▸ **EXERCISE SET**:
(A) Would you repeat everything from "It is only natural" down to "Lord. (Psalm 10:9)" in the essay on the lion in the Bible, shown below?
(B) Can you carry on the essay on the lion in the Bible, picking up after its final sentence and before the data?

▸ **ARTICLE**:
━━━━━━━━━━━━━━━━━━━━━━━━━━━━━━

And one of the elders said to me, “Weep no more; behold, the Lion of the tribe of Judah, the Root of David, has conquered, so that he can open the scroll and its seven seals.” (Revelation 5:5) [14]

As the lion is used to represent the people of God, it is also used as his tool in the struggle against evil. It is evident that the punishment of those who have left the way of God is no act of the Devil, but the will of the punishing father:

Then he said to him, “Because you have not obeyed the voice of the Lord, behold, as soon as you have gone from me, a lion shall strike you down.” And as soon as he had departed from him, a lion met him and struck him down. (1 Kings 20:36) And at the beginning of their dwelling there, they did not fear the Lord. Therefore the Lord sent lions among them, which killed some of them. (2 Kings 17:25)[15]

Four Bible verses are often quoted as evidence of the diabolic aspect of the lion’s nature. Two of them are nothing more than the common picture of the lion as the strongest and most dangerous power and potential enemy, who can only be defeated by the strongest and by the help of God:

You will tread on the lion and the adder; the young lion and the serpent you will trample underfoot. (Psalm 91:13) Save me from the mouth of the lion! You have rescued me from the horns of the wild oxen! (Psalm 22:21)

The two last verses are concrete parables where the lion represents the Devil. However once more it is not the deeper nature of the lion which is relevant, but its qualities as a dangerous hunter. The point is that anyone who is not prepared and seeks the protection of God will fall prey to the Devil as he would to the lion:

Be sober-minded; be watchful. Your adversary the Devil prowls around like a roaring lion, seeking someone to devour. (1 Peter 5:8) He lurks in ambush like a lion in his thicket; he lurks that he may seize the poor; he seizes the poor when he draws him into his net. (Psalm 10:9)

It is only natural that the pacified lion is one of the elements in the descriptions of Paradise. When God has vanquished evil, the lion will not need to be aggressive:

The wolf and the lamb shall graze together; the lion shall eat straw like the ox, and dust shall be the serpent’s food. They shall not hurt or destroy in all my holy mountain,” says the Lord. (Psalm 10:9)

━━━━━━━━━━━━━━━━━━━━━━━━━━━━━━

▸ **DATASET SECTION**:
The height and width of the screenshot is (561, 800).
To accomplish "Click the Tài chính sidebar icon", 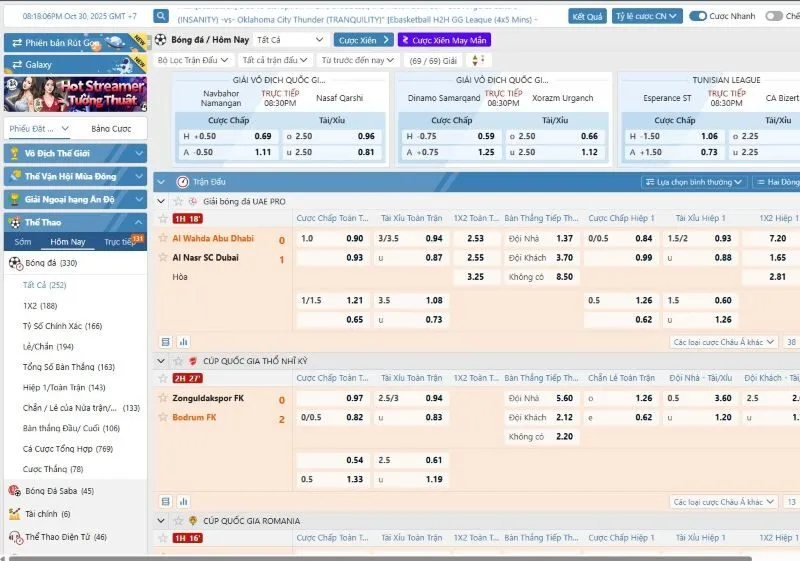I will (14, 514).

━━━━━━━━━━━━━━━━━━━━━━━━━━━━━━

▸ **EXPECTED RESPONSES**:
(A)
It is only natural that the pacified lion is one of the elements in the descriptions of Paradise. When God has vanquished evil, the lion will not need to be aggressive:

The wolf and the lamb shall graze together; the lion shall eat straw like the ox, and dust shall be the serpent’s food. They shall not hurt or destroy in all my holy mountain,” says the Lord. (Psalm 10:9)

(B)
When the Biblical quotations are read as a totality it becomes clear that the fierce and violent lion, found in all these allegories, is used neutrally concerning the antagonism between good and evil. The lion is a simple picture of powerful strength. The lion is likened both to the just cause of the Jews and to God, as well as to the threatening Devil. In the great majority of cases the lion is either likened to God or his people, or serves him by punishing the unjust.

The characteristics of the lion according to the Bestiary

As the lion in the Bible is mostly used in the theological context of the Old Testament it is necessary to go to medieval, Christian sources to study how the conception of the animal developed. The Latin Physiologus and the derived Bestiaries were among the most widespread books of the 12th and 13th centuries. Two fragments of the Physiologus in Norse have survived on Iceland, both without the chapter concerning the lion. They were both written ca 1200, and are evidence of this material being part of the 12th-century Norse knowledge tradition.[16] Although the Bestiaries were compilations of some natural observations they were mainly symbolic interpretations of the characteristics of animals and birds. These interpretations are part of a theological, didactic tradition, and have moved a long way from the realistic familiarity with the real predator of the Bible. The first entry is normally the Lion. The following excerpt is from T.H. White’s translation of an English 12th-century Bestiary.[17] As this text is essential to assess the possible meaning of the lion in church art in the high middle ages, the most relevant passages of the text are quoted here:

Leo the Lion, mightiest of beasts, will stand up to anybody. …‘leon’ has also been translated as ‘king’ from Greek into Latin, owing to the fact that he is the Prince of All Animals. ….

Scientists say that Leo has three principal characteristics. His first feature is that he loves to saunter on the tops of mountains. Then, if he should happen to be pursued by hunting men, the smell of the hunters reaches up to him, and he disguises his spoor behind him with his tail. Thus the sportsmen cannot track him.

It was in this way that our Savior…once hid the spoor of his love in the high places, until, being sent by the Father, he came down into the womb of the Virgin Mary and saved the human race which had perished.

The Lion’s second feature is, that when he sleeps, he seems to keep his eyes open. In this very way, Our Lord also, while sleeping in the body, was buried after being crucified—yet his Godhead was awake.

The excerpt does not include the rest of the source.